Director: Bertrand Tavernier
Year Released: 1981
Rating: 3.5
A seemingly bumbling 'sheriff' (Philippe Noiret - perfectly cast) in charge of a village in French West Africa (Senegal) is actually a vengeful, morally-challenged manipulator who abuses his position: he's quite enigmatic, one minute wiping the dirt out of a young girl's eye, the next he's allowing a white man to beat a black man in public with a board, the next shooting that very white man in private with the man's rifle (and then having sex with that man's wife).

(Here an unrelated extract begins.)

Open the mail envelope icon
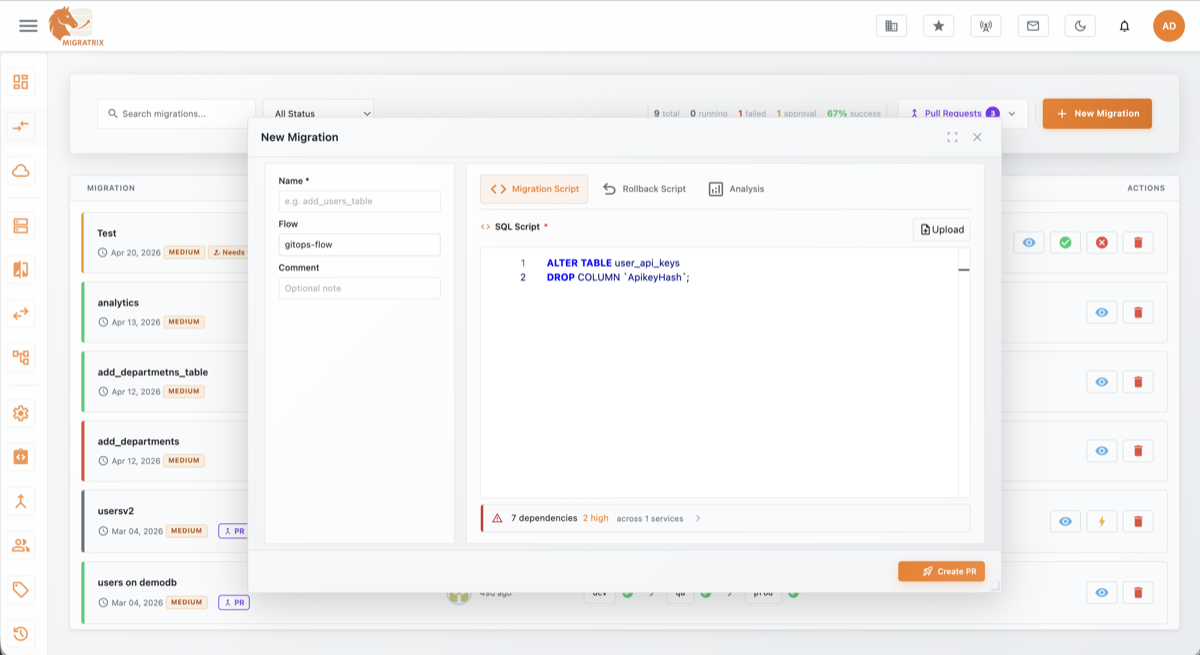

According to Tavernier (in an interview with the Criterion folks), he wanted to bring out the ambiguity (and nihilism) in Jim Thompson's source novel Pop. 1280 and is quite successful, adding to Thompson's source work a skewed view of colonialism, showing the white man's exploitation of the people of Africa and, simultaneously, disgust with the barbarism and poverty of Africa (corpses float in the water, destitute children beg, disease runs rampant). The presentation is off-kilter and given to the unpredictable and bizarre - Noiret's character more or less acts as his own defense attorney, rationalizing his own behavior even though he most likely doesn't believe (or care to believe) his explanations. Maybe we're all like that - nice in public and cruel when we know we can get away with it - and maybe Thompson and Tavernier are onto something: maybe society would be better off if we 'wiped' the slate of history clean and started from the beginning.